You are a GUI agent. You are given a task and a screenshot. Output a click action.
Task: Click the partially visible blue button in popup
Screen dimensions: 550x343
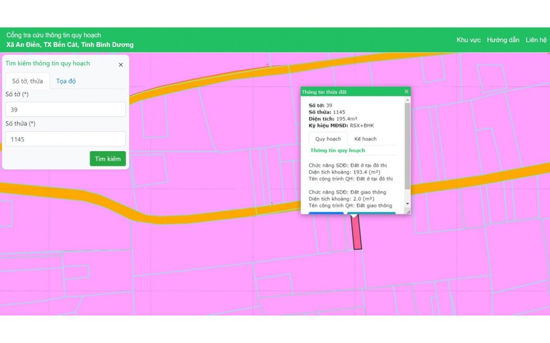pos(326,213)
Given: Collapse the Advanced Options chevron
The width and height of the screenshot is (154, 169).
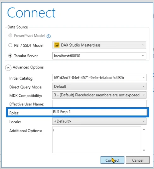Looking at the screenshot, I should click(8, 68).
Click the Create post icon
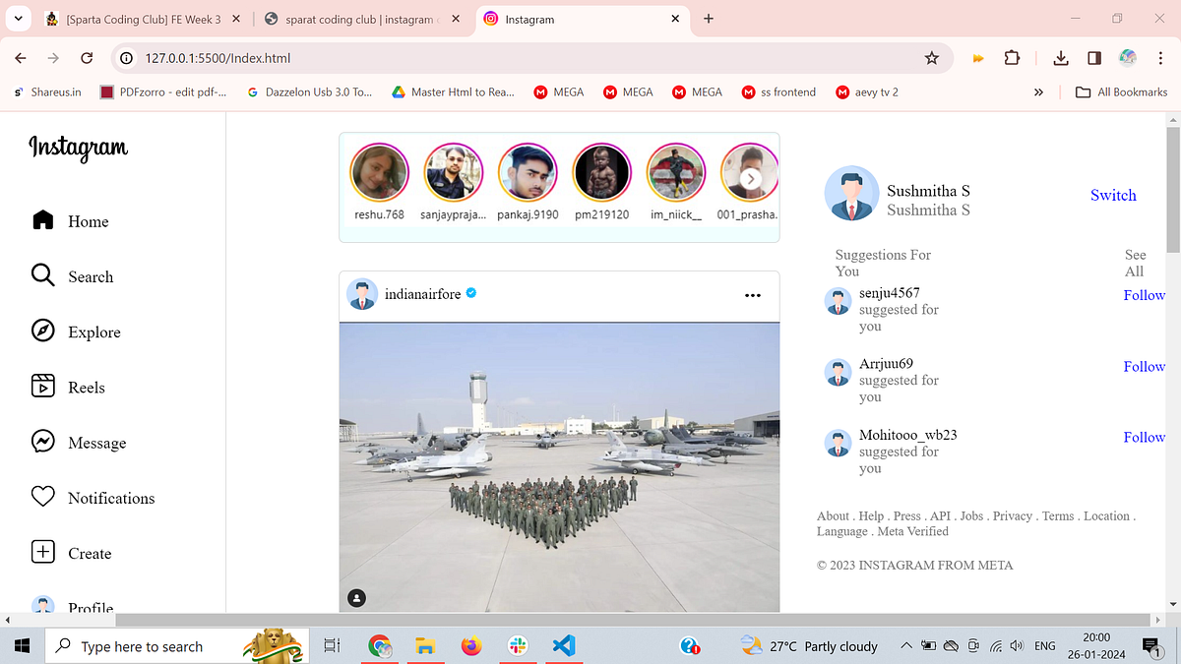 tap(43, 553)
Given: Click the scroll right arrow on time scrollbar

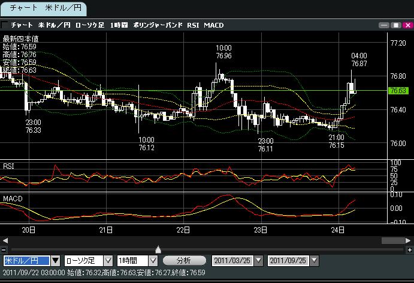Looking at the screenshot, I should [x=409, y=240].
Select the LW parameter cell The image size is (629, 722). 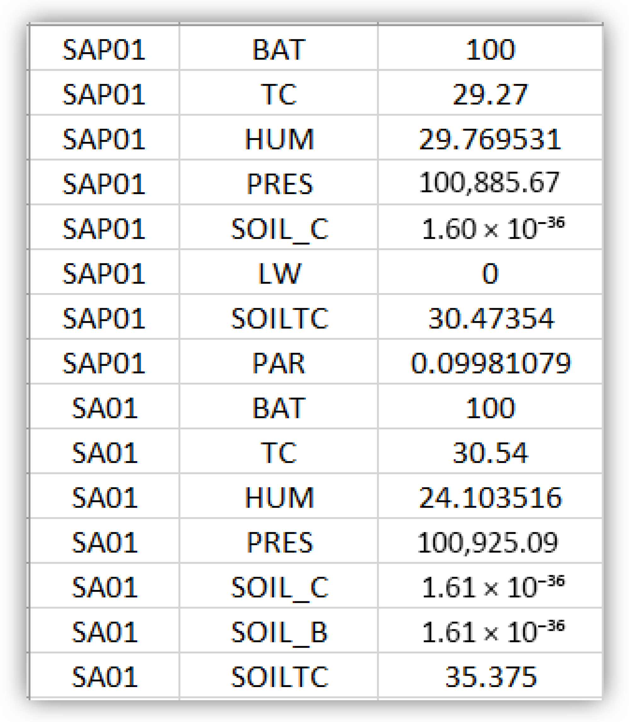[279, 273]
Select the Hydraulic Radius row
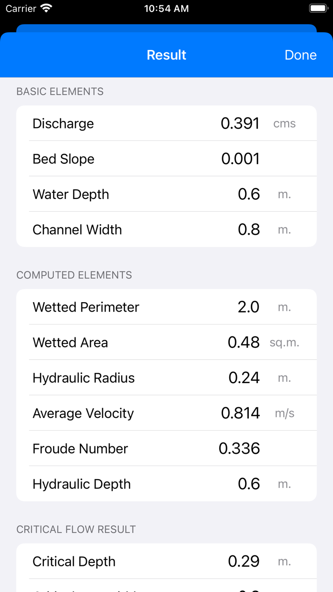Image resolution: width=333 pixels, height=592 pixels. pyautogui.click(x=167, y=377)
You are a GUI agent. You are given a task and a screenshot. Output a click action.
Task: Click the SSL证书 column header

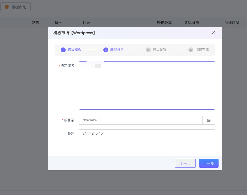[x=192, y=23]
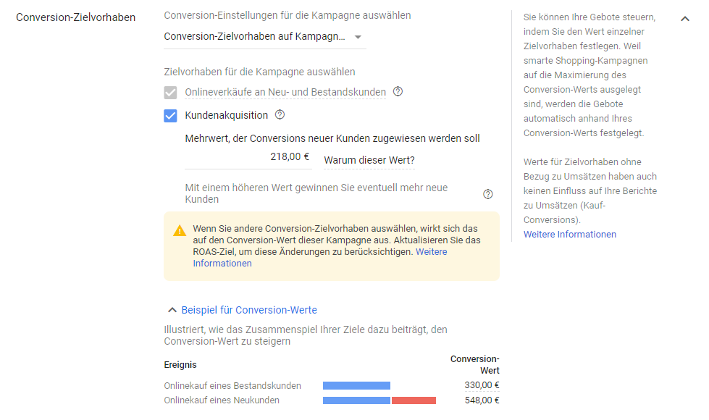709x420 pixels.
Task: Open the Warum dieser Wert? link
Action: coord(369,159)
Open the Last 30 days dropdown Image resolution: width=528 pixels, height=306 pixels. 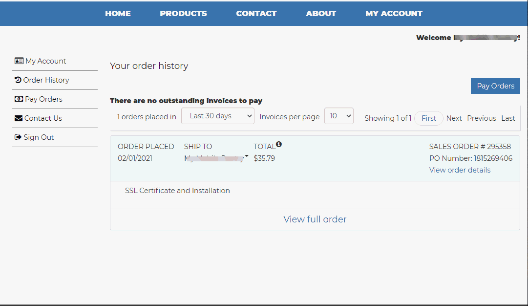[x=217, y=116]
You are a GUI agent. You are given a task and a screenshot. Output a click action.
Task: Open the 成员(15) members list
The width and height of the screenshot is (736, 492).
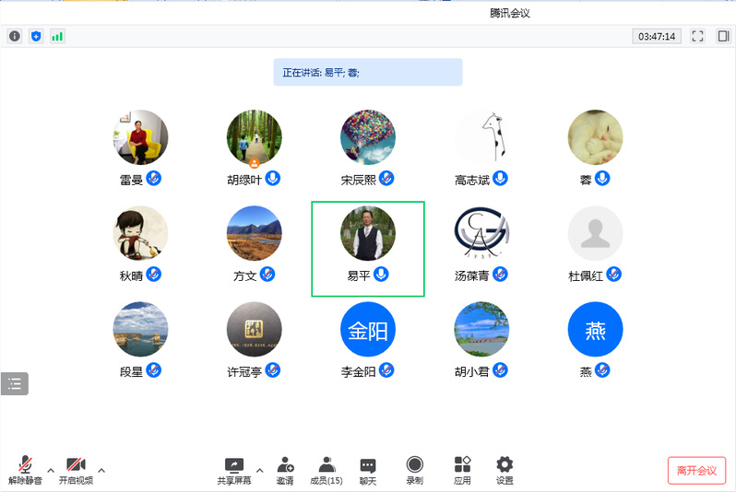[326, 470]
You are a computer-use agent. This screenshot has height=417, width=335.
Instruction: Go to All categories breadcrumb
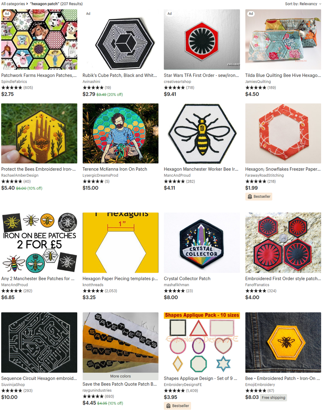tap(13, 4)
================
▶ Your instructions
Beginning with the line in which "You are a computer-use" appears, repeat exactly each line down to the close of the material, leaving every picture out.

▶ Response area
You are a computer-use agent. This screenshot has height=417, width=335.
Instruction: Go to All categories breadcrumb
tap(13, 4)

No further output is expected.